Thursday, April 07, 2011
ECT is usually considered only after a patient's illness has not improved after other treatment options, such as antidepressant medication or psychotherapy, are tried. It is most often used to treat severe, treatment-resistant depression, but occasionally it is used to treat other mental disorders, such as bipolar disorder or schizophrenia.
Before ECT is administered, a person is sedated with general anesthesia and given a medication called a muscle relaxant to prevent movement during the procedure. An anesthesiologist monitors breathing, heart rate and blood pressure during the entire procedure, which is conducted by a trained physician. Electrodes are placed at precise locations on the head. Through the electrodes, an electric current passes through the brain, causing a seizure that lasts generally less than one minute.

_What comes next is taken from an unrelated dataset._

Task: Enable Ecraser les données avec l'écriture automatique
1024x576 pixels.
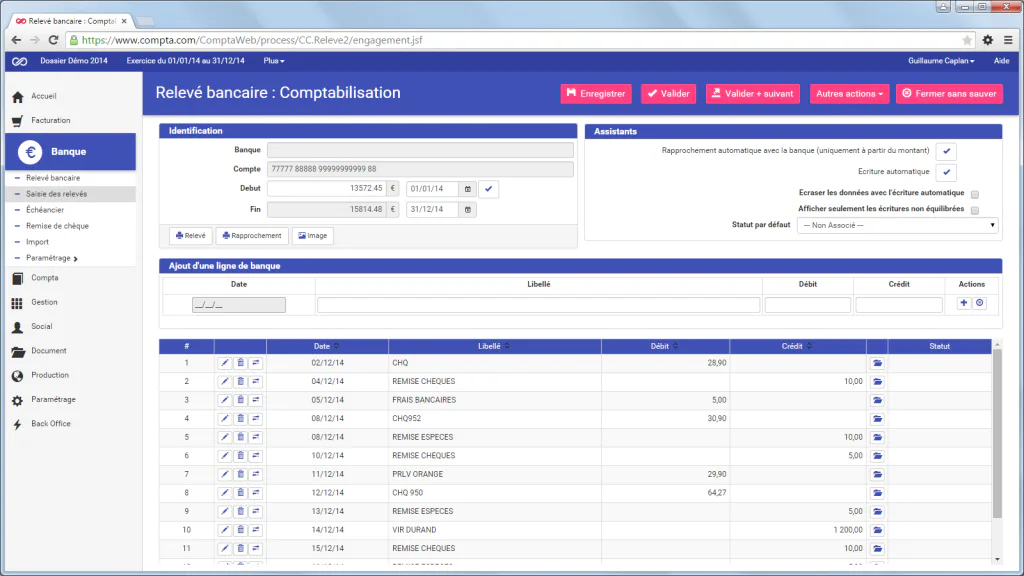Action: 974,195
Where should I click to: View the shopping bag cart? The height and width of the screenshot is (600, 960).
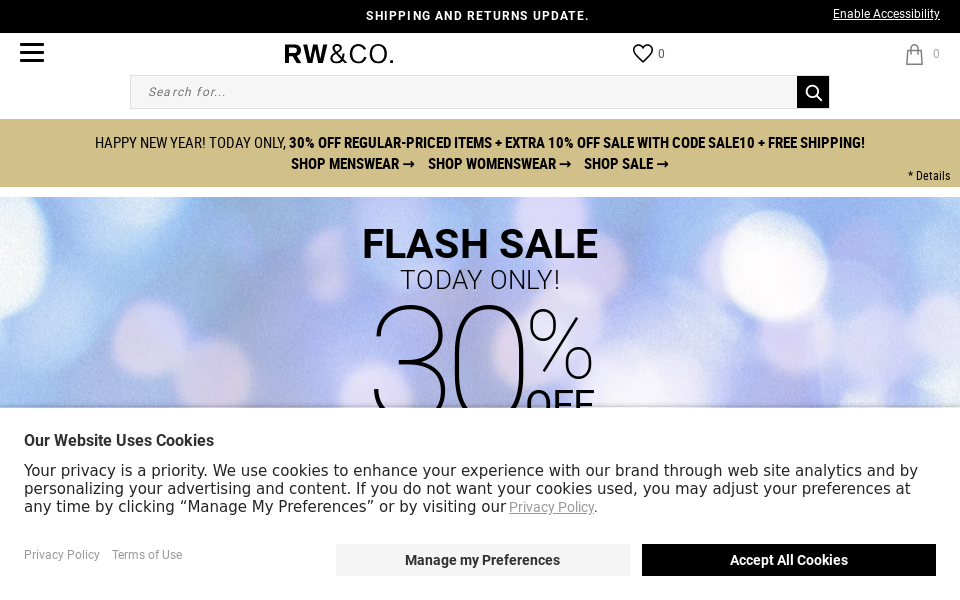pos(915,53)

Scientists are unsure how the treatment works to relieve depression, but it appears to produce many changes in the chemistry and functioning of the brain. Because the patient is under anesthesia and has taken a muscle relaxant, the patient's body shows no signs of seizure, nor does he or she feel any pain, other than the discomfort associated with inserting an IV
A typical course of ECT is administered about three times a week until the patient's depression lifts (usually within six to 12 treatments). After that, maintenance ECT treatment is sometimes needed to reduce the chance that symptoms will return. ECT maintenance treatment varies depending on the needs of the individual, and may range from one session per week to one session every few months. Frequently, a person who underwent ECT will take antidepressant medication or a mood stabilizing medication as well
I'm off for ECT myself for the next few weeks - wish me well.